Work item: In the records below, begin at the line that has "Instruction: Click the save disk icon" and stop after the line that has "Task: Choose the Soften Image effect"; quote those lines verbatim and nothing more.

===============

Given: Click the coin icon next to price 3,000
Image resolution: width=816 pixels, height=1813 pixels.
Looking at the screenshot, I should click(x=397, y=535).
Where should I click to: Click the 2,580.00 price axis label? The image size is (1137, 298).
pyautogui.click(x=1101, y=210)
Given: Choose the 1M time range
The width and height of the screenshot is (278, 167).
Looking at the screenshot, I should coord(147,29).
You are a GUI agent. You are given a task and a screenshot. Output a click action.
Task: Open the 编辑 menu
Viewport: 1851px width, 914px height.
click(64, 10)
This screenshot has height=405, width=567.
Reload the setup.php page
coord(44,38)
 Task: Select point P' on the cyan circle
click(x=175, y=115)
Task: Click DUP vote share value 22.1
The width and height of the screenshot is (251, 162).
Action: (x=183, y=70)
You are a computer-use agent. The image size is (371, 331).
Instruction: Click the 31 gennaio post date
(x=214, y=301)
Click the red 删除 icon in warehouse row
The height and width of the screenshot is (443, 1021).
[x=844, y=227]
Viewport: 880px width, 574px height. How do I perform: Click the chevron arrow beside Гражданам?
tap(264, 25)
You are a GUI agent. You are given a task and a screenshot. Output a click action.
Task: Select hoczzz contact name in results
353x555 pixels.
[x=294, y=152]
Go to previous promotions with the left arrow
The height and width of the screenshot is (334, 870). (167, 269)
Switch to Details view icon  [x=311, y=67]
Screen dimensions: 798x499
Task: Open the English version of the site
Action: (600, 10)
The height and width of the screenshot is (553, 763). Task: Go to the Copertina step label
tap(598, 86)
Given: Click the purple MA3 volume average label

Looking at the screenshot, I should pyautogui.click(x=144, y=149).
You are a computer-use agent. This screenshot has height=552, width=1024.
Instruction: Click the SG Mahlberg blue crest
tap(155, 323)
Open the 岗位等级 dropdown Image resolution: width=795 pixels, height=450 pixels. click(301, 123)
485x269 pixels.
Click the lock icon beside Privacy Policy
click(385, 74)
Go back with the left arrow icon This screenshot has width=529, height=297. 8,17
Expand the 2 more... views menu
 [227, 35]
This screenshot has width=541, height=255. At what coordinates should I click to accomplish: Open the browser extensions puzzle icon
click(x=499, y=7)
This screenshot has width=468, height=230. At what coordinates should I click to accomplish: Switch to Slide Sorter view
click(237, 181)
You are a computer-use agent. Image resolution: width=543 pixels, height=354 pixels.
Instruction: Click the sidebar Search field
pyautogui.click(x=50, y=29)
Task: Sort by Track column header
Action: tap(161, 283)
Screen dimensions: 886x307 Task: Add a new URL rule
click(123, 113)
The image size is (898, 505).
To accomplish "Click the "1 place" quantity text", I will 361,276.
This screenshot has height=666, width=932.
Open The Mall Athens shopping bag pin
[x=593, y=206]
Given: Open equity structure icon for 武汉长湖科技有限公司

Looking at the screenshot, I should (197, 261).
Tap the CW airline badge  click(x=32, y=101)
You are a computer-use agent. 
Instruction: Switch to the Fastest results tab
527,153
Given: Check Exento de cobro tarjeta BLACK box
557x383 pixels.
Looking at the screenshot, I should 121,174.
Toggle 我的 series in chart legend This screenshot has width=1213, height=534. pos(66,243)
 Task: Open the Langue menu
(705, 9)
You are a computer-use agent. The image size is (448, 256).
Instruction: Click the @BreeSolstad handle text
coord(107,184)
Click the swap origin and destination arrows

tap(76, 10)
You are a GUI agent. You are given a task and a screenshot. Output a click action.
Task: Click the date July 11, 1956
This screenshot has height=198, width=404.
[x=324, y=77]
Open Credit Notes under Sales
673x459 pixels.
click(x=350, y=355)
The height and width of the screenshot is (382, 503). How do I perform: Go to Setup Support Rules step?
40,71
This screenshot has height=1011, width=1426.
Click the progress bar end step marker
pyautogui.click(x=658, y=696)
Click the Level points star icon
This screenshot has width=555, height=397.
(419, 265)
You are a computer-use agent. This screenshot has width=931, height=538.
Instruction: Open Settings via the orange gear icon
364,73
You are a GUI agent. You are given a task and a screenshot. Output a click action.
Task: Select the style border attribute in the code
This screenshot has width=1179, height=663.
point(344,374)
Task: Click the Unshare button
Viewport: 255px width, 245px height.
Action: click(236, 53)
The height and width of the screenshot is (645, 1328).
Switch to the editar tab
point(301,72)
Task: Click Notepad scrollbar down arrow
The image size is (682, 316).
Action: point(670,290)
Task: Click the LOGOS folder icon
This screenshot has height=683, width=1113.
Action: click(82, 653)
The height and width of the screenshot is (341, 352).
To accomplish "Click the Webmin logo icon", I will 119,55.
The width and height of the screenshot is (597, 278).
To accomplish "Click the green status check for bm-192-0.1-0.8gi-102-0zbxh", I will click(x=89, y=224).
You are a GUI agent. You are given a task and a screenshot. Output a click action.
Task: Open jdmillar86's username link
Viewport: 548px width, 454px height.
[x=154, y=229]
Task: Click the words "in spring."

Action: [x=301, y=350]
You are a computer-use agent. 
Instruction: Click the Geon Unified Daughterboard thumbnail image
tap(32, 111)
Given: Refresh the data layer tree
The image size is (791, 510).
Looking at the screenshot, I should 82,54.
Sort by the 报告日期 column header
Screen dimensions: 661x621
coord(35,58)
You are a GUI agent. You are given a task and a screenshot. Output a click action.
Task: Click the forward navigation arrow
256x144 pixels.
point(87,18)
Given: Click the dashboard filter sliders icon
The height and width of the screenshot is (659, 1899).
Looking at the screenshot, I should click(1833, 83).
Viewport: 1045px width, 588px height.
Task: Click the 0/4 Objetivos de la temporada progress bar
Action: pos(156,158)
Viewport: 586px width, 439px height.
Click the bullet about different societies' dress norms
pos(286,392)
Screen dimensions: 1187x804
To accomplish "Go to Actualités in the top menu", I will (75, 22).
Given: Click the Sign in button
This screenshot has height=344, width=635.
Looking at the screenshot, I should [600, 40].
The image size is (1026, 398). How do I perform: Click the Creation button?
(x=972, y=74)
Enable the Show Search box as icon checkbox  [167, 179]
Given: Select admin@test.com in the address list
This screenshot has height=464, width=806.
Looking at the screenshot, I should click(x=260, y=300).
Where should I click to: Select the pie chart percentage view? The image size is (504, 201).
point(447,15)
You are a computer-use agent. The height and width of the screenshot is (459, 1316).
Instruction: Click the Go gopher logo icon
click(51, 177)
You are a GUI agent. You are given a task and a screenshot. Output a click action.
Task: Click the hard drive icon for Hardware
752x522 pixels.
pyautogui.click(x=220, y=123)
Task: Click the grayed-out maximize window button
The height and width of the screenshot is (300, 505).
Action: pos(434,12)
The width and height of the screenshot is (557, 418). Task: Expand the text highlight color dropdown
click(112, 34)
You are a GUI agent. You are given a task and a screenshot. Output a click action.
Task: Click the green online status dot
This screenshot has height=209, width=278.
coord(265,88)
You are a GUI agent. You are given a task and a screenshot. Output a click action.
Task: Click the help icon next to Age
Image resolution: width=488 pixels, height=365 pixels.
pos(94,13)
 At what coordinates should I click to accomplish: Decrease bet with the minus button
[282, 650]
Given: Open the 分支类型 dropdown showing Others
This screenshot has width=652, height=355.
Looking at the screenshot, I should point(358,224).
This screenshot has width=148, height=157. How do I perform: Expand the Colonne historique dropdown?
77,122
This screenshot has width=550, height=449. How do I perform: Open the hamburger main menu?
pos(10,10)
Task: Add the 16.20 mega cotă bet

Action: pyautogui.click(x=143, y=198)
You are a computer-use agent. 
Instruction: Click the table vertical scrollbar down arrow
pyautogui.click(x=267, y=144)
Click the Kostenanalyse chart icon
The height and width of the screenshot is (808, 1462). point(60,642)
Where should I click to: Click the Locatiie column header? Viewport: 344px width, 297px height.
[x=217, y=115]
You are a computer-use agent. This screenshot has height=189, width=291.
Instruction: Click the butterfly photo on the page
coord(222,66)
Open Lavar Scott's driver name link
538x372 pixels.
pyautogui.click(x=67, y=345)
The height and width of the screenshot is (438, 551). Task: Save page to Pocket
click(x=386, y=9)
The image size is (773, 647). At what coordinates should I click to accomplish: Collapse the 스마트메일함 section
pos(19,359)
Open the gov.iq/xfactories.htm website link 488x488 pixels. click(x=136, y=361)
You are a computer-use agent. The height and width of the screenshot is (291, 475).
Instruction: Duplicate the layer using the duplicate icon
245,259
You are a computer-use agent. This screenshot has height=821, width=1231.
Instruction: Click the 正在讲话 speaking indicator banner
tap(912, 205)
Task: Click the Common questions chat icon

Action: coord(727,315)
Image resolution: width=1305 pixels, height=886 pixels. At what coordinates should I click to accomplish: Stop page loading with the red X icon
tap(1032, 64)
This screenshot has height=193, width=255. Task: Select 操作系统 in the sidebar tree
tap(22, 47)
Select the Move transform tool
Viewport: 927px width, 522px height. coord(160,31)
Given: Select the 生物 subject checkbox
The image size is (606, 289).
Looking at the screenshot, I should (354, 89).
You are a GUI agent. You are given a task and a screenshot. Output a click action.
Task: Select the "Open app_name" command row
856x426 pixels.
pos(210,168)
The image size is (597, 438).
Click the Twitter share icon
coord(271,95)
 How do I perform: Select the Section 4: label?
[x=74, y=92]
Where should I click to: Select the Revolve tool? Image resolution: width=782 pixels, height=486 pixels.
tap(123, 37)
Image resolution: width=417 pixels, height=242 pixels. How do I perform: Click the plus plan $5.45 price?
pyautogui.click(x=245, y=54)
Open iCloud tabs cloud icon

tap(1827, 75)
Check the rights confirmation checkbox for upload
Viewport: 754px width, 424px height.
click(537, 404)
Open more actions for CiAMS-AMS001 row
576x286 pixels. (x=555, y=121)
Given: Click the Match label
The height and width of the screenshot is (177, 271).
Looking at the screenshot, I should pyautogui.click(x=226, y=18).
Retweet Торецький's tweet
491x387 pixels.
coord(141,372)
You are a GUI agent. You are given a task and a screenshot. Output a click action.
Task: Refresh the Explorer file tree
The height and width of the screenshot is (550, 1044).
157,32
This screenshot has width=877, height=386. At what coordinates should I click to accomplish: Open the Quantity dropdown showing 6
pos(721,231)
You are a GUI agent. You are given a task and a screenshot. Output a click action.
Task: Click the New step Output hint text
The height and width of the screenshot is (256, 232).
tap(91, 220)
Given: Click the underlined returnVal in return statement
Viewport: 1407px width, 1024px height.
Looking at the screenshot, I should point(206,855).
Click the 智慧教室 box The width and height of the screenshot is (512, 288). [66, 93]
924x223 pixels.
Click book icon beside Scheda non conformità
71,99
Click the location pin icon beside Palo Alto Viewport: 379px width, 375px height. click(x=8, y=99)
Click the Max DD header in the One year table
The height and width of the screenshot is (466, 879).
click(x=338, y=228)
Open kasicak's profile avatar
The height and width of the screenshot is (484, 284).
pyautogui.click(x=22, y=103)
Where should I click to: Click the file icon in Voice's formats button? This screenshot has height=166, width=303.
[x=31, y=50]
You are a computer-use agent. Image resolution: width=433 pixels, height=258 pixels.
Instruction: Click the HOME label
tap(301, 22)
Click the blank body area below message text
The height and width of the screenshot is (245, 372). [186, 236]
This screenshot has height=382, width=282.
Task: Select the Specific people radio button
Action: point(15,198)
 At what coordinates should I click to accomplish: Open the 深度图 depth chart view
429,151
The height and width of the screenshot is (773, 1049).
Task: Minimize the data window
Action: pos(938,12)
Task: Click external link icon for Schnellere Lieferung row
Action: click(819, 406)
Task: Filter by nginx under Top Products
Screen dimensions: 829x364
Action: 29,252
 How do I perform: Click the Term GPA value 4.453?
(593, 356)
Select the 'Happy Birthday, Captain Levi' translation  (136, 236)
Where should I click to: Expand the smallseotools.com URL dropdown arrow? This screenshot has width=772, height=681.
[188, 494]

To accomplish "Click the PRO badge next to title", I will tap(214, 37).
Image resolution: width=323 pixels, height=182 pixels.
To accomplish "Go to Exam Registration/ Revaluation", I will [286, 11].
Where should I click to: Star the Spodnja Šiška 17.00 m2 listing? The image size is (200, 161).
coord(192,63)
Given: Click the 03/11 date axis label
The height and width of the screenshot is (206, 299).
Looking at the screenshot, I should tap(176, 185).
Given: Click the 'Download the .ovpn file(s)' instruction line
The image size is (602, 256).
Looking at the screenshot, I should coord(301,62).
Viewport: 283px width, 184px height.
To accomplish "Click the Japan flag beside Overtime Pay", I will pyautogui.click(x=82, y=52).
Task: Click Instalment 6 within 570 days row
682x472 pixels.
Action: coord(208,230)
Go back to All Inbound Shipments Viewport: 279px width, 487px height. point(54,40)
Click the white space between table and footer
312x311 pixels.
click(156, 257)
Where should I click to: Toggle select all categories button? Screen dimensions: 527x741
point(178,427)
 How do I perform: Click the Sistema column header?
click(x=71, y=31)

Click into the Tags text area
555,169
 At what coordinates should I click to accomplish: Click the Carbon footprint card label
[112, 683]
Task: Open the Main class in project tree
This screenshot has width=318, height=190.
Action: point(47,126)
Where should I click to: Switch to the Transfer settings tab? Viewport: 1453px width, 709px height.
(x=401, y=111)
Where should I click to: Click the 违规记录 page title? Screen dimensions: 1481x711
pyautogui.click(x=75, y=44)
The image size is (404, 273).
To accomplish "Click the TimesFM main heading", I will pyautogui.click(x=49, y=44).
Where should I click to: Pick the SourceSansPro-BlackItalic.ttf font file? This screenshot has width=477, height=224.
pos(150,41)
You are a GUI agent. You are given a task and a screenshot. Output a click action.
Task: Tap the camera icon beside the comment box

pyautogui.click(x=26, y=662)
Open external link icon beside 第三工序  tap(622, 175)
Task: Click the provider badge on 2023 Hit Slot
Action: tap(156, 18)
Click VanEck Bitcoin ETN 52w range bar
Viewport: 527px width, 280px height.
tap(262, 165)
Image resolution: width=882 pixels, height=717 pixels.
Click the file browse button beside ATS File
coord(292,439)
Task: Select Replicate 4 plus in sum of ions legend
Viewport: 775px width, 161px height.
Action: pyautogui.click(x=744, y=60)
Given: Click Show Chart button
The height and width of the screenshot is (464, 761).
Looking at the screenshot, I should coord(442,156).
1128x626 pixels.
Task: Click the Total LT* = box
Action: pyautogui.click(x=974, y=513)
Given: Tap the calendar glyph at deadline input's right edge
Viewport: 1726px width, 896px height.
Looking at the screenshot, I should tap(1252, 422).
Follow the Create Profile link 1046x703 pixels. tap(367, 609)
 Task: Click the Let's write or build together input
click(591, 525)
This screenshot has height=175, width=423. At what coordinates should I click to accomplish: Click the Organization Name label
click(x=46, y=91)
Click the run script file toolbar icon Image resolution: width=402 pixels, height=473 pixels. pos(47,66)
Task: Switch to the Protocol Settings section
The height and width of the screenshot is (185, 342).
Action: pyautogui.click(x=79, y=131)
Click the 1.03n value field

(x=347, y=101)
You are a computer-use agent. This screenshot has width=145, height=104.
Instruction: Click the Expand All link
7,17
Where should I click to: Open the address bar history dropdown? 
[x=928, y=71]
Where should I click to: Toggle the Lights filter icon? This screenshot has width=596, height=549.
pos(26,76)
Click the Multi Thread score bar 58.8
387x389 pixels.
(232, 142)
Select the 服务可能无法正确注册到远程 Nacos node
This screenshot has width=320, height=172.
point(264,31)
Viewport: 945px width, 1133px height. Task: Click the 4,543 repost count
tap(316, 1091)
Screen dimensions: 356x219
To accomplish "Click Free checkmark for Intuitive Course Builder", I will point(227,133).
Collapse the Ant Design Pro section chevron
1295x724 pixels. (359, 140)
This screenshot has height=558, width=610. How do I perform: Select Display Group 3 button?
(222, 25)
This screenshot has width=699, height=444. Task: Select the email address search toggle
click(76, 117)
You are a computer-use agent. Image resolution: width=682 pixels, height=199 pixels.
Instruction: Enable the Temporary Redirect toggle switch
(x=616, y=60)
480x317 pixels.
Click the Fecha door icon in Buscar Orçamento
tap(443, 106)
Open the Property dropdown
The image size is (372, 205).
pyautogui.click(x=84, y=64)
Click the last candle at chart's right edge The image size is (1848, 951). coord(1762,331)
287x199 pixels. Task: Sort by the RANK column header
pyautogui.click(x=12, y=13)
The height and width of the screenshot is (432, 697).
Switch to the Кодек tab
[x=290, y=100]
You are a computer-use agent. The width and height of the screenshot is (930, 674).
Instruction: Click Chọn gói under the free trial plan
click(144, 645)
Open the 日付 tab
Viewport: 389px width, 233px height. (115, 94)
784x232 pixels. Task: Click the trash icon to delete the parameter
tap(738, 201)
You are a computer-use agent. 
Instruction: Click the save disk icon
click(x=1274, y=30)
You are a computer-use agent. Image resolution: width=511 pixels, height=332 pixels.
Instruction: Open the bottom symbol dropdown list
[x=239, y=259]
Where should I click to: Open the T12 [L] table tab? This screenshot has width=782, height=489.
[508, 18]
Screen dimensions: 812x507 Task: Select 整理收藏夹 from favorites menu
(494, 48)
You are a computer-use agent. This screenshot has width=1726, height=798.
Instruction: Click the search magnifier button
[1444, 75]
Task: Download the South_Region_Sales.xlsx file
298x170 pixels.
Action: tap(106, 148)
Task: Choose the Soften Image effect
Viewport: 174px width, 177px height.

===============

Your solution:
Instruction: Click the save disk icon
click(x=1274, y=30)
You are a computer-use agent. Image resolution: width=511 pixels, height=332 pixels.
Instruction: Open the bottom symbol dropdown list
[x=239, y=259]
Where should I click to: Open the T12 [L] table tab? This screenshot has width=782, height=489.
[508, 18]
Screen dimensions: 812x507 Task: Select 整理收藏夹 from favorites menu
(494, 48)
You are a computer-use agent. This screenshot has width=1726, height=798.
Instruction: Click the search magnifier button
[1444, 75]
Task: Download the South_Region_Sales.xlsx file
298x170 pixels.
Action: tap(106, 148)
Task: Choose the Soften Image effect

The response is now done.